[Rows]:
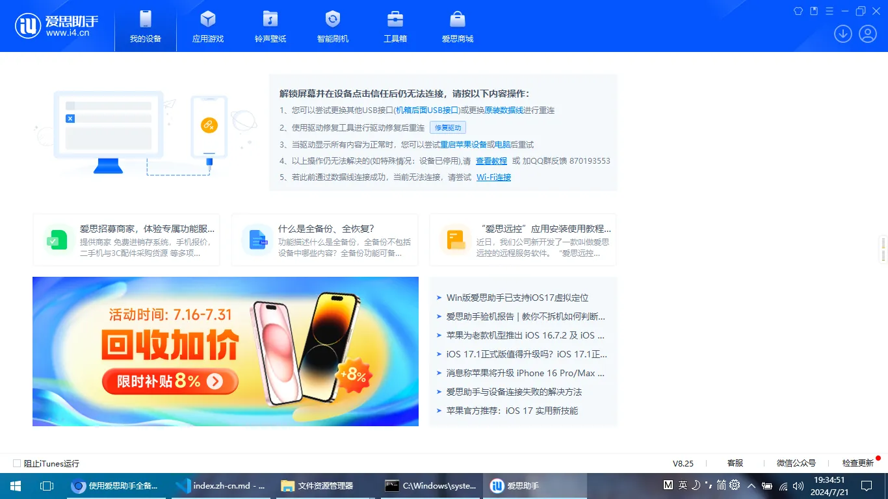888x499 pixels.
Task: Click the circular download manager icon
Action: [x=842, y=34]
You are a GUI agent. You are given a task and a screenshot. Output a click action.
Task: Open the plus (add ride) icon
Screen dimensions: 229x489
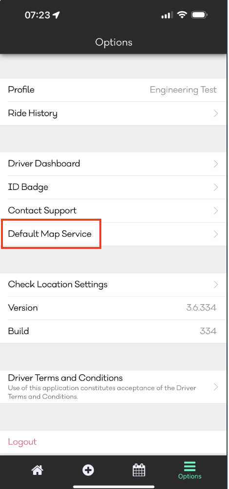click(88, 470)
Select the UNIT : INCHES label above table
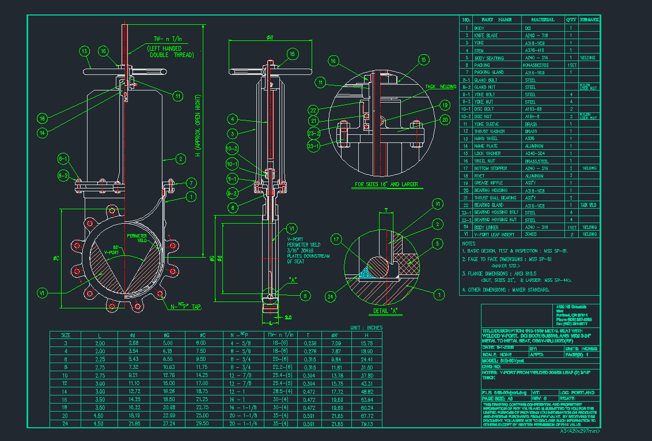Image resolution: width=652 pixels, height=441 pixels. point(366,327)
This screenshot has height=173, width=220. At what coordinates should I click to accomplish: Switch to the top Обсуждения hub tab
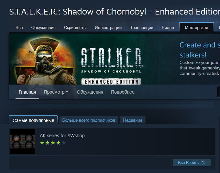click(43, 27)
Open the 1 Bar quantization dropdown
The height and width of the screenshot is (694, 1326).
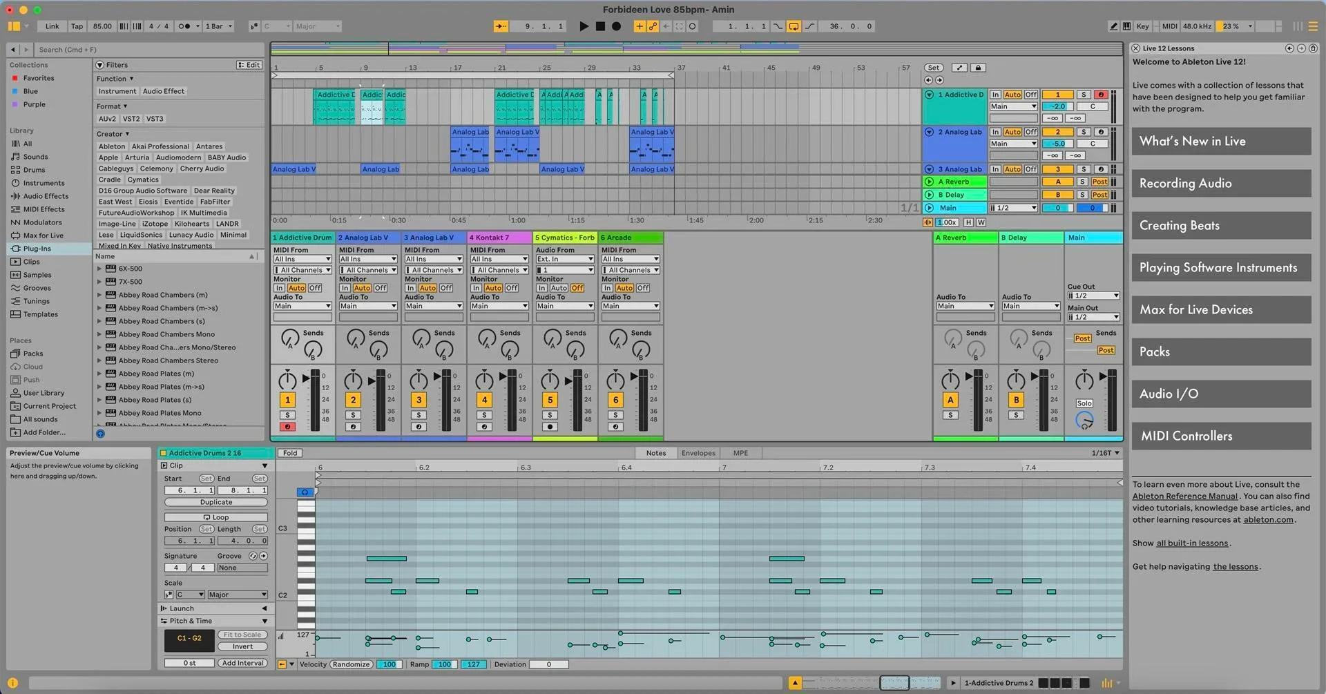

[Your goal]:
Locate every line in the data above that contains the string "screenshot", and copy each of those lines in full. Only matches with the same upper- and lowercase letters count.

[Solution to this problem]:
You are a GUI agent. You are given a task and a screenshot. Output a click action.
This screenshot has height=173, width=220. At what coordinates should I click to accomplish: Switch to the top Обсуждения hub tab
The height and width of the screenshot is (694, 1326).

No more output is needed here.